Data compression refers to the temporary coding of data in a way that saves storage space or transmission time. The main objective of image data compression is to maximize picture quality while minimizing the amount of data required per pixel. Many different types of data compression techniques are known for reducing the number of bits required to represent information in data transmission or storage, thereby conserving bandwidth and/or memory.
Image compression algorithms are broadly classified into lossy (irreversible) schemes, for which the original pixel intensities cannot be perfectly recovered from the encoded bit stream, and lossless (reversible) schemes for which the coding algorithms yield decompressed images identical to the original digitized images. In general, lossless compression is required in applications where the images are subjected to further processing, e.g. for the purpose of extraction of specific information. Lossless compression is generally the choice also for images obtained at great cost, for which it may be unwise to discard any information that later may be found to be necessary, or in applications where the desired quality of the rendered image is unknown at the time of acquisition, as may be the case in digital photography. In addition, lossless compression may be preferred over lossy compression for applications where intensive editing or repeated compression/decompression is required as the accumulation of error due to a lossy iteration may become unacceptable. One particular field of application for lossless image data compression techniques is in computer generated imagery for motion pictures. Examples of lossless image data compression formats include RLA encoding used to generate Wavefront raster image files, and LZW encoding used for GIF files.

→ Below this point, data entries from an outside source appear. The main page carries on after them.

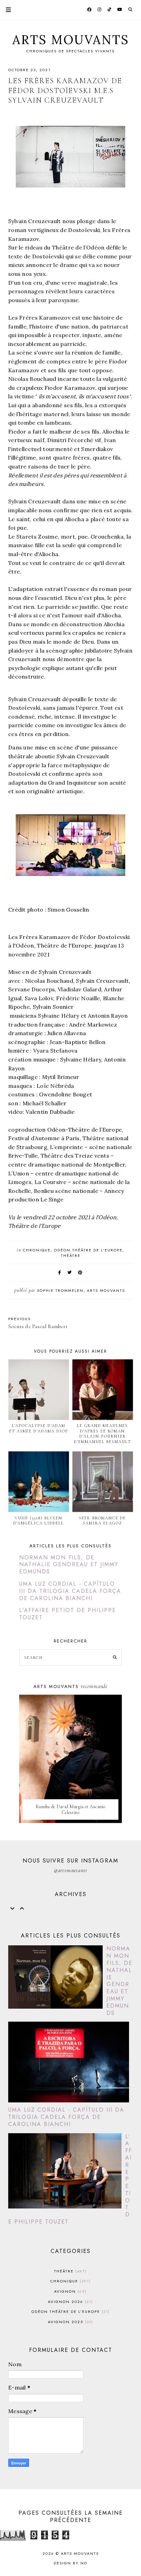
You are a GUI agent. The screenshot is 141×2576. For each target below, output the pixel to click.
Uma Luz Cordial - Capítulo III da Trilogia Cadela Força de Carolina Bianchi (70, 1591)
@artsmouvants (70, 1870)
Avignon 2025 (70, 2321)
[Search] (114, 1657)
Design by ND (70, 2563)
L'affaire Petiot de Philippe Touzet (67, 1613)
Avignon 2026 (69, 2301)
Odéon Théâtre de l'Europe (88, 1250)
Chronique (37, 1250)
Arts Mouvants (70, 40)
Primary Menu (5, 10)
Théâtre (70, 1255)
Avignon (69, 2291)
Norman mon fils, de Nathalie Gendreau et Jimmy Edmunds (68, 1565)
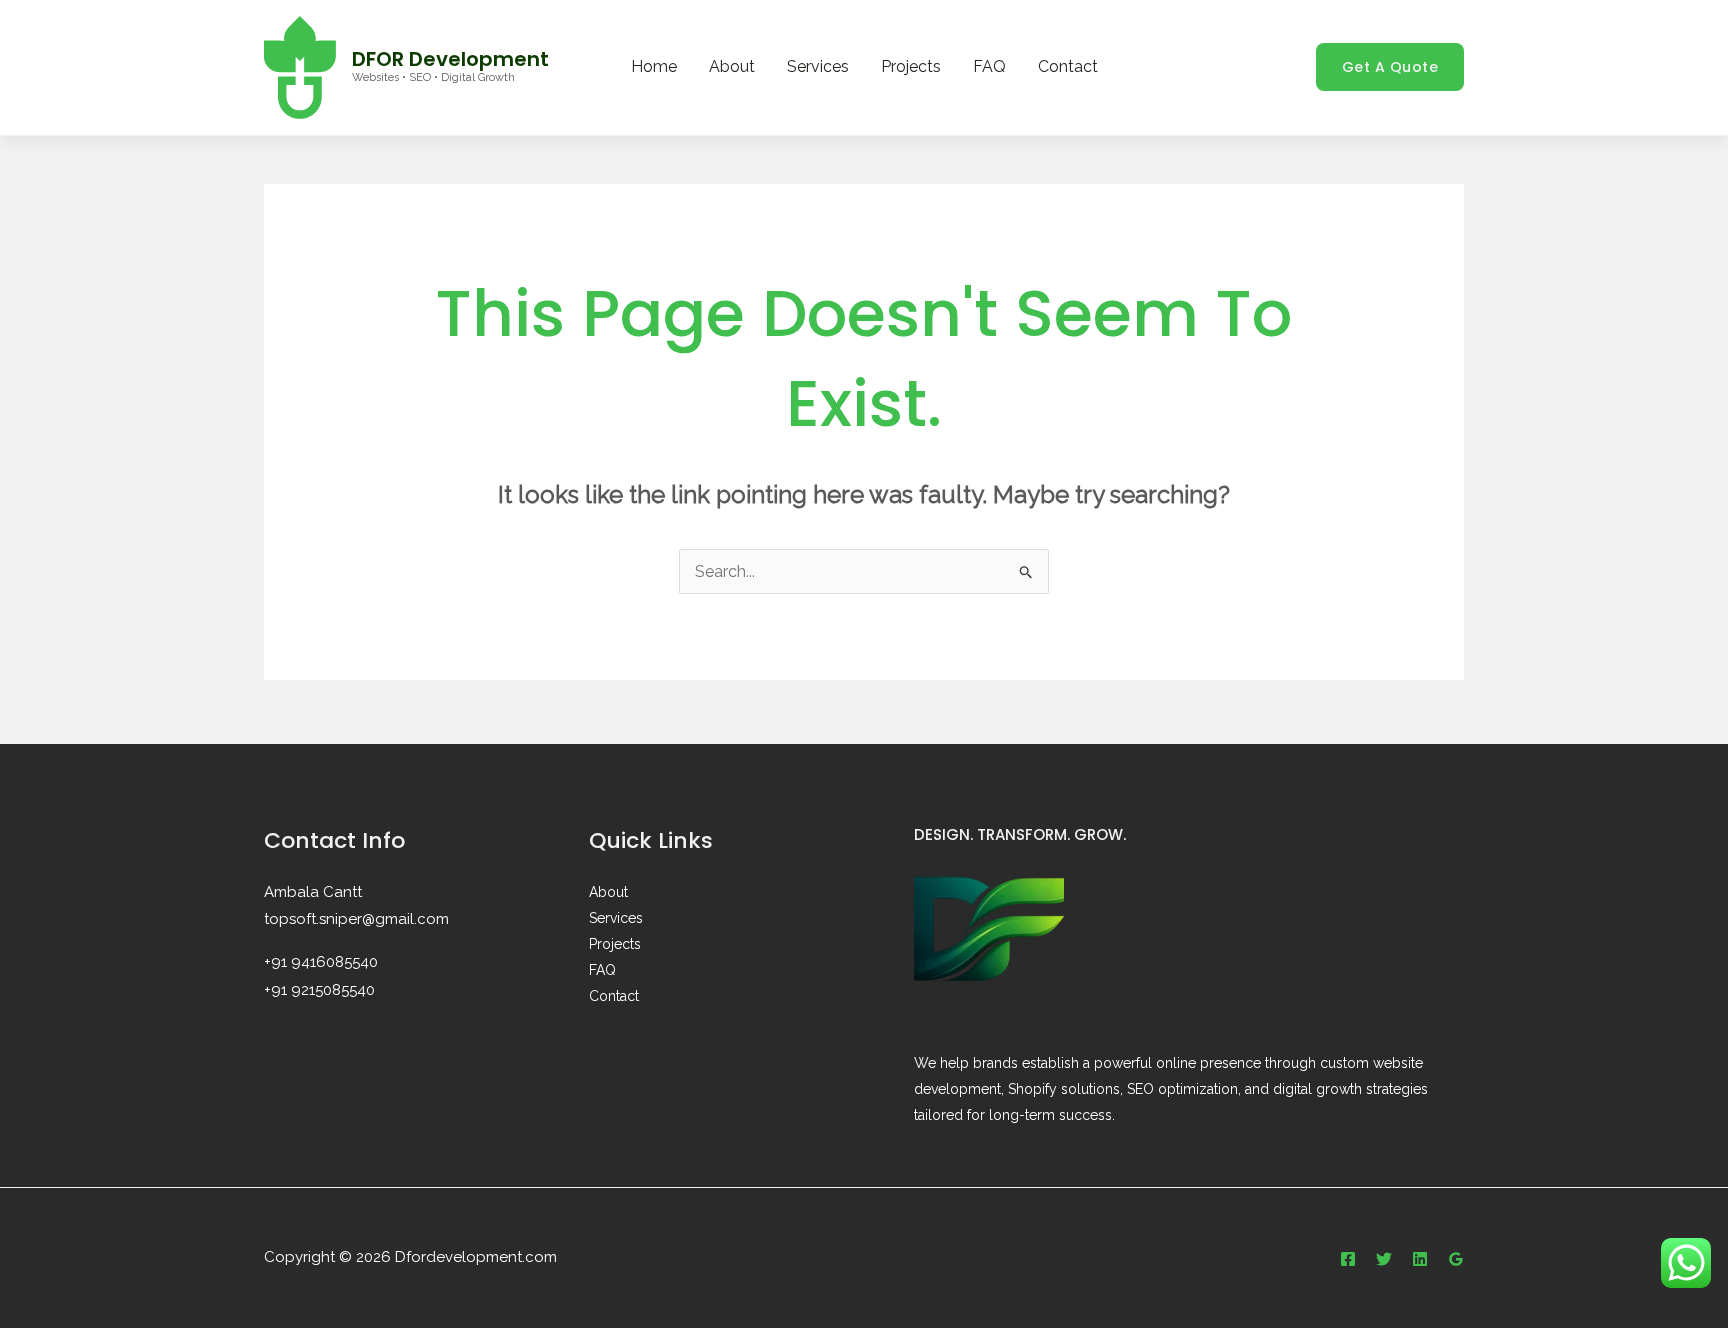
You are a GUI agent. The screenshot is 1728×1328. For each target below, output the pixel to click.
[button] (1390, 67)
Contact (1068, 66)
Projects (911, 66)
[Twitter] (1384, 1259)
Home (654, 66)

In general, data compression algorithms are based on the simple idea of mapping the representation of data from one group of symbols to another more concise series of symbols. Two schemes form the basis of many of the data compression algorithms currently known in the art. These are Huffman coding and LZW (for Lempel and Ziv, its creators, and Welch, who made substantial contributions) coding. Both Huffman and LZW coding are lossless compression techniques. Huffman coding reduces the number of bits used to represent characters that occur frequently in the data and increases the number of bits for characters that occur infrequently. The LZW method, on the other hand, encodes strings of characters, using the input data to build an expanded alphabet based on the strings that it sees. These two different approaches both work by reducing redundant information in the input data. Compression by Huffman coding requires that the compressor know or learn the probabilities of each type of data to compress. In order to learn the probabilities, Huffman coding performs two passes over the data requiring temporary storage of the entire data block, which is memory intensive especially for large databases. LZW, on the other hand, works by extending the alphabet using the additional characters to represent strings of regular characters. The key to the algorithm is the establishment of a table that matches character strings with code words representing strings. This table must exist as an index for translating between the stored or transmitted code and the original symbol. The use of such a table is also memory intensive.

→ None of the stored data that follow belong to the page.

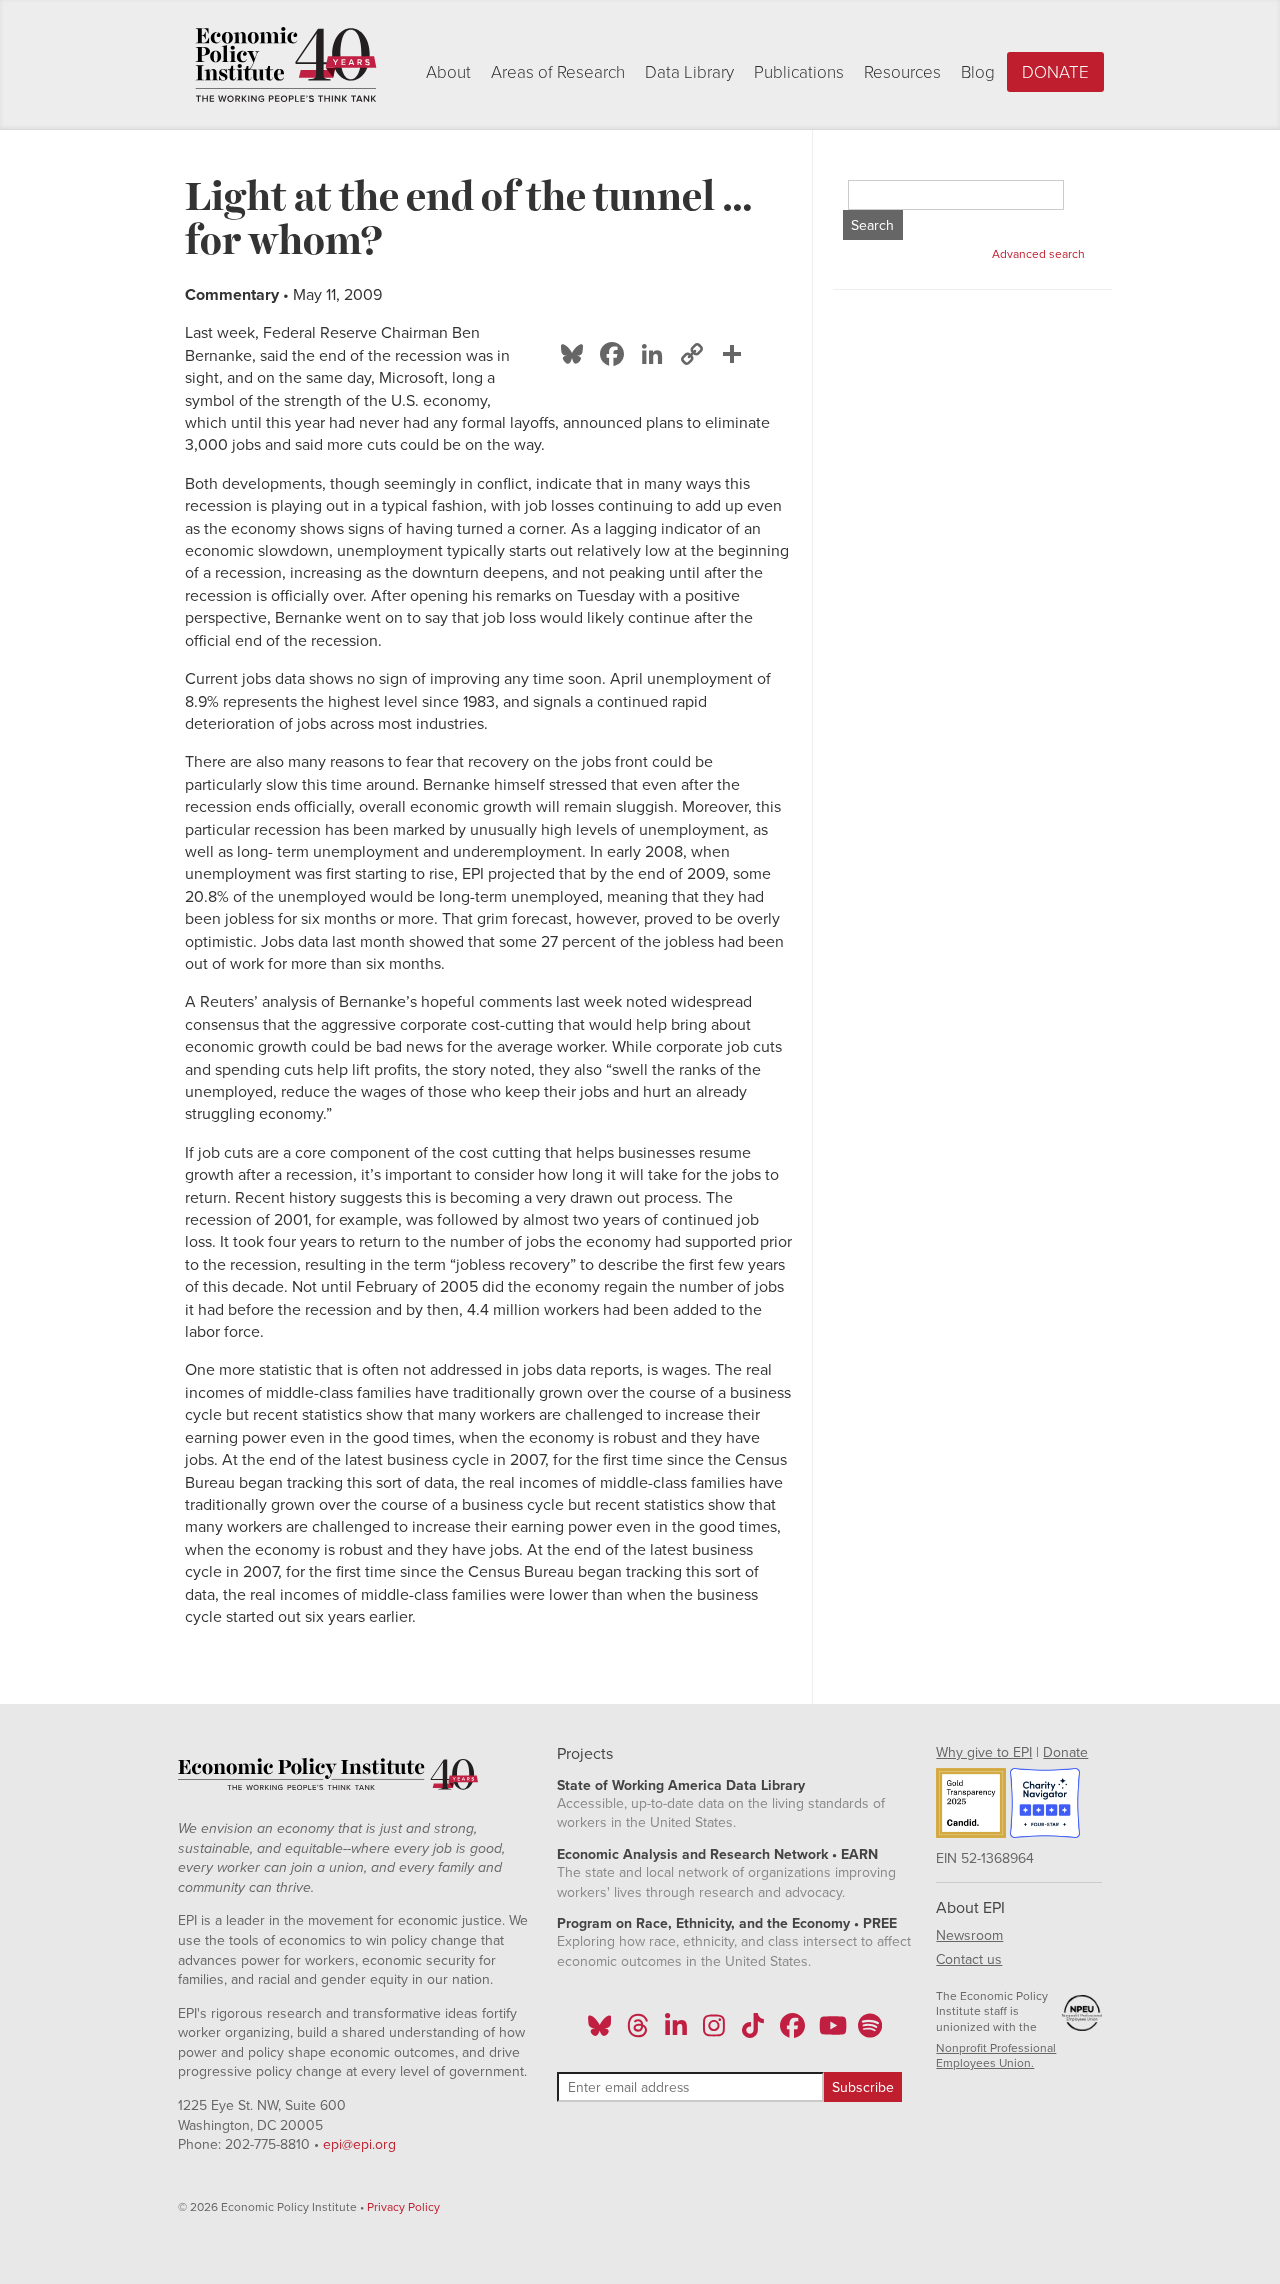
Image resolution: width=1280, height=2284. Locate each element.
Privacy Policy (403, 2207)
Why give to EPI (984, 1752)
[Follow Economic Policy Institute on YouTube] (830, 2032)
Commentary (232, 295)
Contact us (969, 1959)
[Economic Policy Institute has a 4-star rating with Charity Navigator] (1045, 1806)
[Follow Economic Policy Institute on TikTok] (753, 2032)
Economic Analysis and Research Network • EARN (717, 1854)
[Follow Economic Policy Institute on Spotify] (869, 2032)
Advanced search (1038, 254)
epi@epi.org (359, 2144)
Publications (799, 72)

Important performance parameters for compressed encoding processes include: speed of compression which is a function of the number of processing instructions required to be executed in order to generate the compressed data; and compression ratio which is defined by the size of an uncompressed data file divided by the size of the compressed version, expressing the degree to which a compression algorithm can reduce file size. There is an ever increasing demand for improved compressed encoding processes providing higher speeds of compression and higher compression ratios.
What is needed is an improved system and method for compressing and decompressing image data wherein the system and method provides a higher speed of compression and a higher compression ratio than prior art compression systems.